D’autres critiques visent les femmes qui croient que leurs animaux sont plus importants que leurs enfants. Par exemple Mary Wollstonecraft, dans sa Défense des Droits de la Femme, se moque des grandes dames de l’aristocratie, incapables de s’occuper de leurs enfants, qui lisent des romans et ne pensent qu’à leurs petits chiens :
La lady qui verse des larmes pour l’oiseau qui meurt de faim dans un piège, et voue aux gémonies les démons à forme humaine, qui tourmentent jusqu’à le rendre fou le pauvre bœuf, ou fouettent l’âne patient croulant sous un fardeau trop lourd pour lui, ne verra aucun inconvénient à faire attendre son cocher et ses chevaux pendant des heures alors que le froid est intense, ou que la pluie frappe les vitres bien closes qui ne laissent pas passer suffisamment d’air pour lui dire à quel point souffle le vent à l’extérieur. Et celle qui prend ses chiens dans son lit, et les soigne en affectant une sensibilité de façade quand ils tombent malades, laissent ses enfants devenir difformes dans une nurserie.13 (Wollstonecraft 1994 : 258-259)
Wollstonecraft explique peu après :
Je reconnais que je suis autant dégoûtée par la belle dame qui serre contre son sein son chien de manchon au lieu de son enfant que par la férocité de l’homme qui en frappant son cheval s’écriait qu’il savait aussi bien que n’importe quel Chrétien quand il se conduisait mal.14 (Wollstonecraft 1994 : 259)
On voit ici clairement l’extension et les limites de la sensibilité.
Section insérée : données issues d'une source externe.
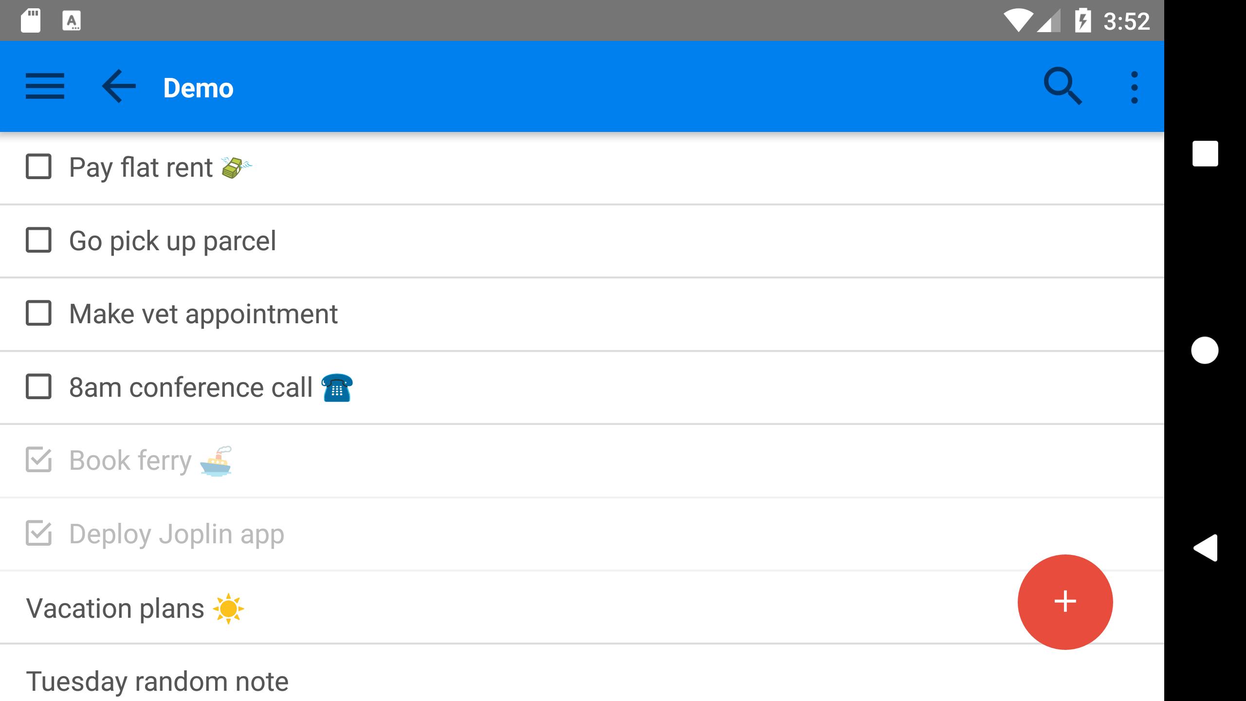Image resolution: width=1246 pixels, height=701 pixels.
Task: Tap the red plus add button
Action: (1065, 602)
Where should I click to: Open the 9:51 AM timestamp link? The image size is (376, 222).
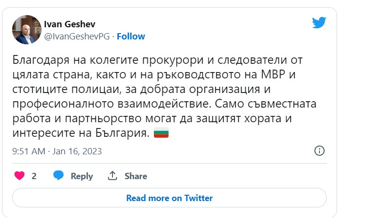29,151

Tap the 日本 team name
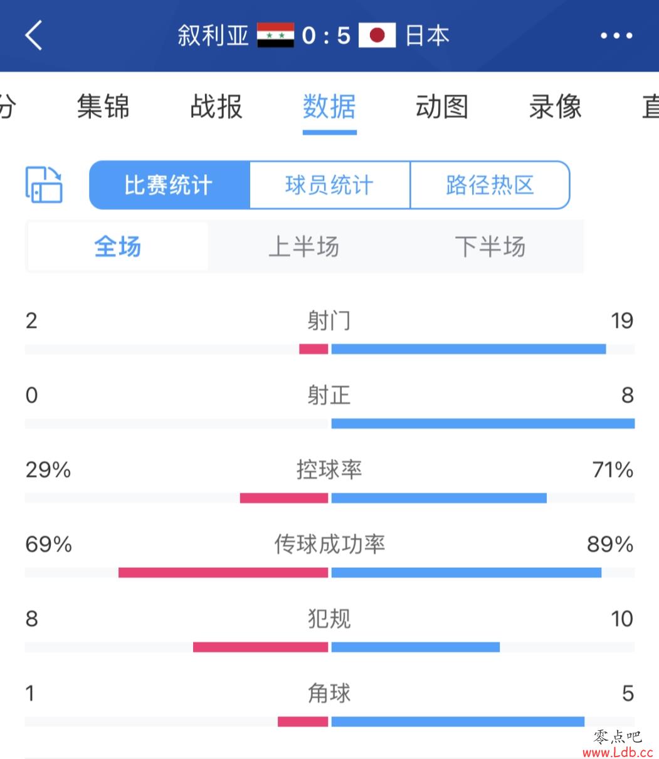point(427,35)
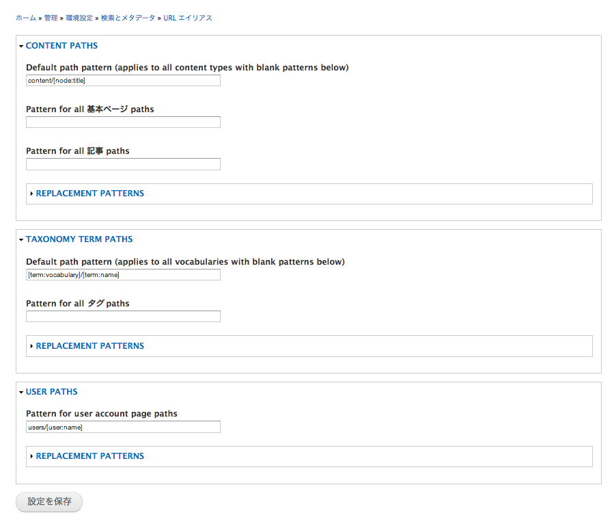The image size is (614, 526).
Task: Open 検索とメタデータ breadcrumb link
Action: [x=128, y=18]
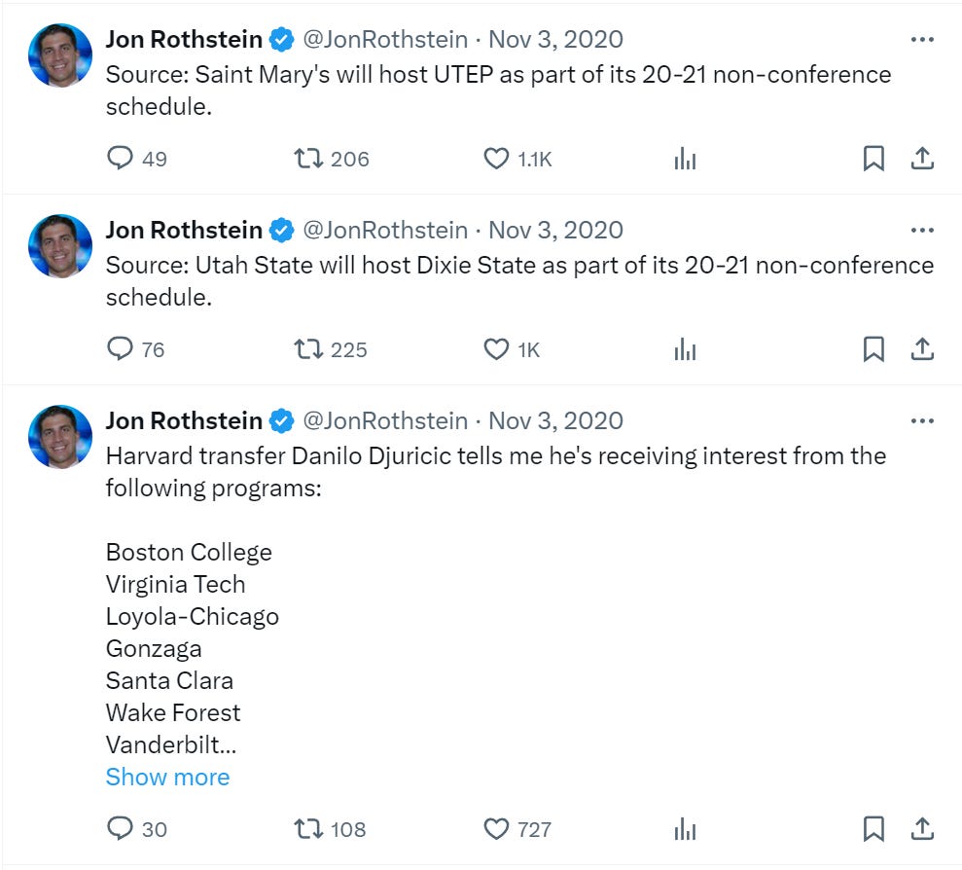This screenshot has height=870, width=962.
Task: Open the Nov 3, 2020 timestamp on the second tweet
Action: pos(556,230)
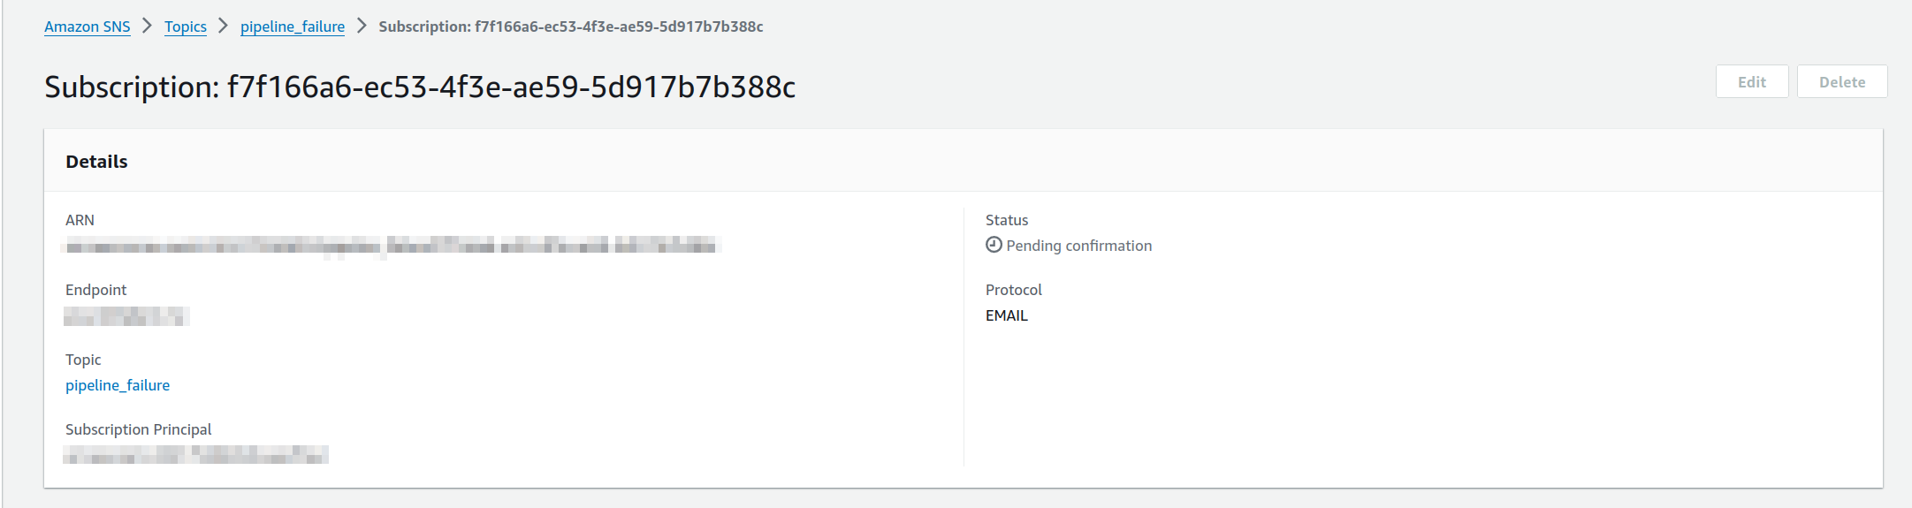Open the Amazon SNS breadcrumb link
Screen dimensions: 1912x508
click(x=88, y=27)
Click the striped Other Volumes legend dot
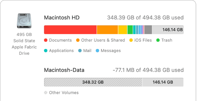Image resolution: width=197 pixels, height=101 pixels. pos(46,93)
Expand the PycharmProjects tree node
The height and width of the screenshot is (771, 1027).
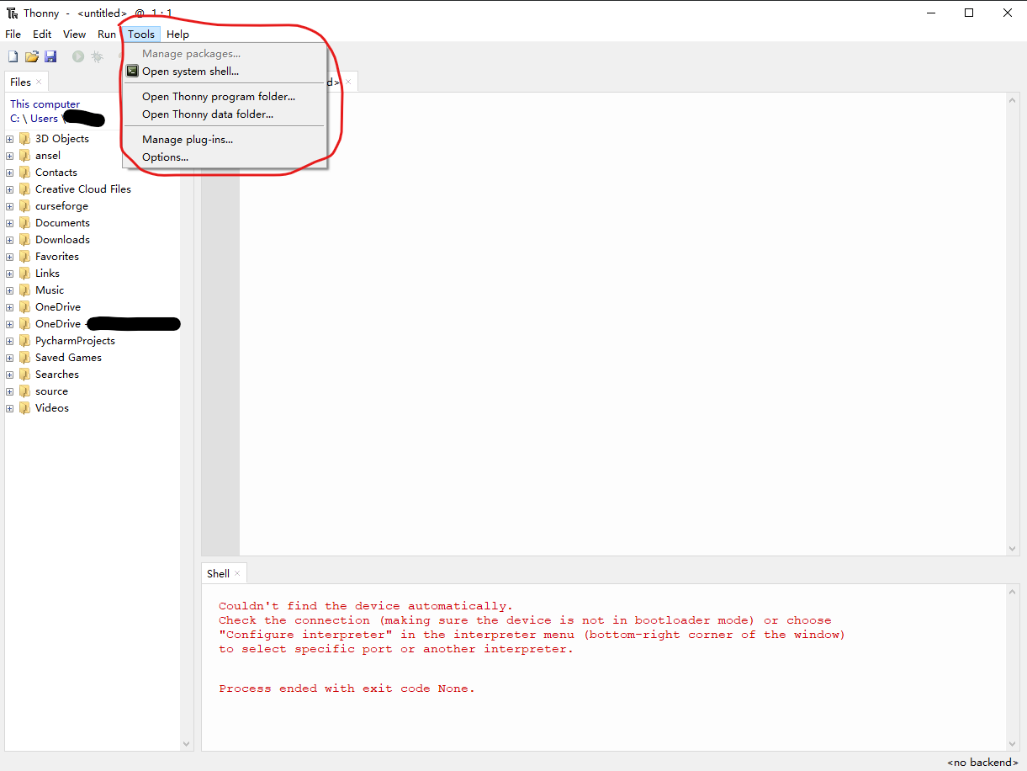pyautogui.click(x=8, y=340)
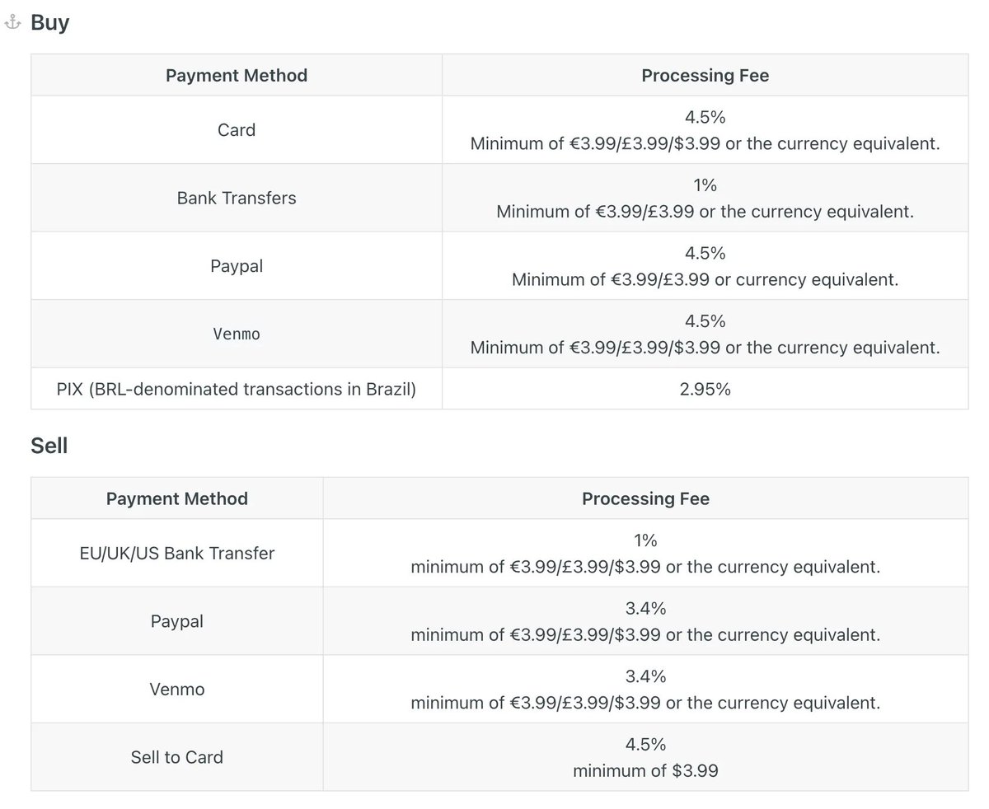Click the anchor link icon beside Buy

point(12,23)
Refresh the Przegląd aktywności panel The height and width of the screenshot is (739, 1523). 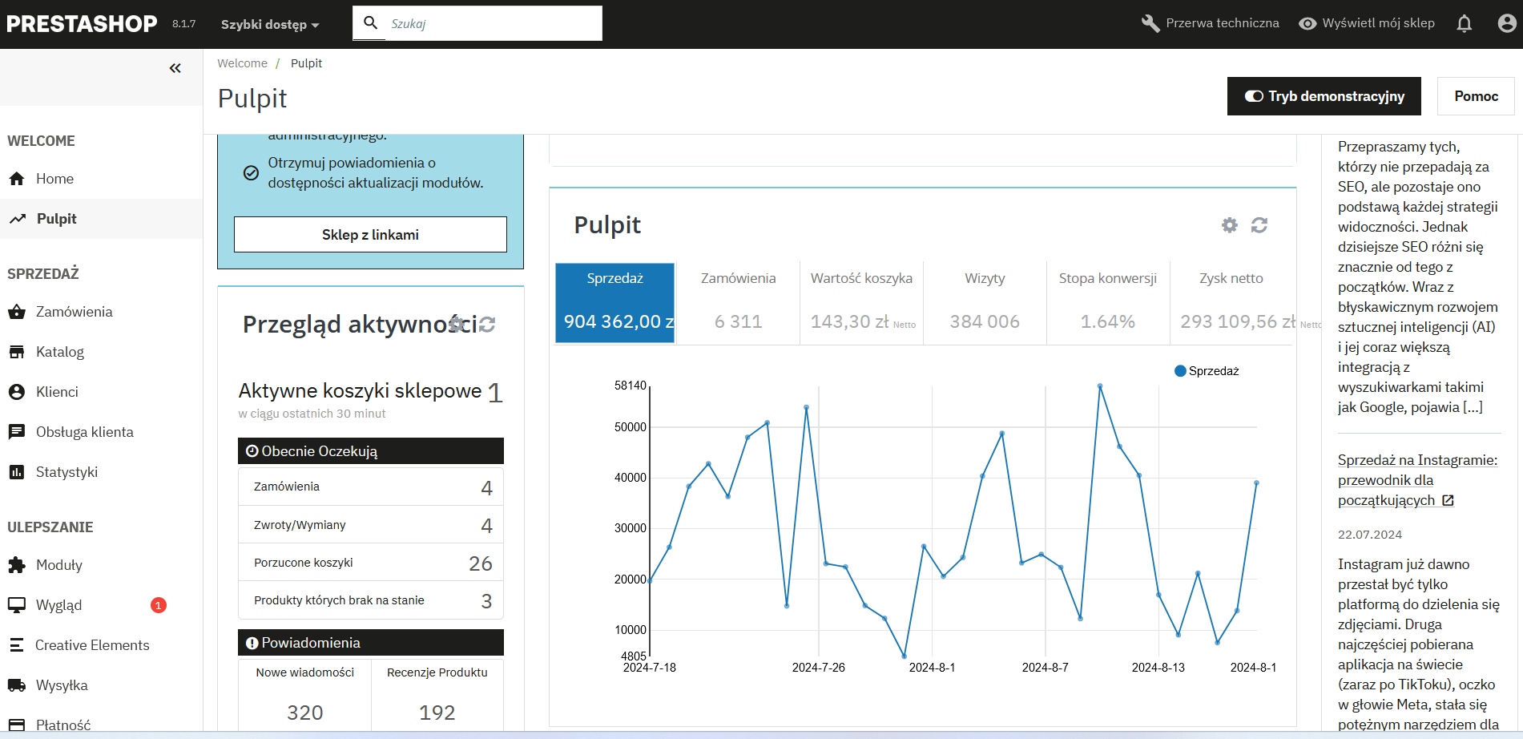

Cette partialité en faveur des animaux sous-tend de nombreux discours. Un épisode du Voyage Sentimental de Sterne de 1768, illustré par Wright of Derby à deux reprises, en 1777 et 1781, décrit Maria et son chien Sylvio de la façon suivante :
Elle était vêtue de blanc, et à peu près comme mon ami me l’avait décrite […] Sa chèvre lui avait été aussi infidèle que son amant ; elle l’avait remplacée par un petit chien qu’elle tenait en laisse par une petite corde attachée à son bras ; comme je le regardai, elle l’attira à elle par la cordelette et dit « Toi, Sylvio, tu ne me quitteras pas. » 15 (Sterne 1984 : 114)
Après avoir partagé les larmes de Maria, le narrateur s’écrie qu’il est certain que nous avons une âme. L’ambivalence et l’anthropomorphisme de la relation Maria/Sylvio sont soulignés par l’illustration de la scène par Wright of Derby, qui montre le chien compatissant du regard avec sa maîtresse. Ce n’est pas elle qui le prend en s’exclamant « tu ne me quitteras pas », mais on a presque l’impression que c’est lui qui exprime son attachement. Etait-ce aller trop loin dans la sensibilité ? Si le chien compte plus que les esclaves noirs, que le serviteur bien intentionné, que les enfants, voire que l’amant, n’est-on pas en effet simplement en face d’un objet d’affection de substitution ?
Pour la plupart des auteurs, si l’idéal est celui de l’extension maximum de la bienveillance qui doit s’étendre en cercles de plus en plus larges pour atteindre l’universel, sur le modèle de la gravitation universelle de Newton, la bienveillance doit cependant respecter la hiérarchie de la chaîne des êtres. Et savoir y mettre des limites, en reconnaissant par exemple la nécessité de se nourrir de viande. Doit-on pousser la bienveillance jusqu’au végétarisme ? C’est une question épineuse, que certains se posent dès cette époque. En effet, alors même que les classes moyennes s’enrichissent, elles ont tendance au contraire à consommer plus de protéines animales, et donc à tuer plus d’animaux, un mouvement que l’on voit se développer à l’époque, et qui se concrétise par la valorisation du Britannique mangeur de viande de bœuf. Comment résoudre ce dilemme, quand on a à la fois plus de sensibilité et plus de richesse ? Et bien, en cachant les abattoirs, une solution qui se profile aussi à l’époque. Incohérent dans ces désirs, l’homme trouve à les rendre cohérents en se cachant la vérité de la boucherie : on ne veut plus voir couler le sang, mais on ne va pas au bout de la démarche qui consisterait à s’interdire de tuer des animaux pour se nourrir. Par contre on investit affectivement dans des catégories d’animaux dont il est inconcevable de se nourrir.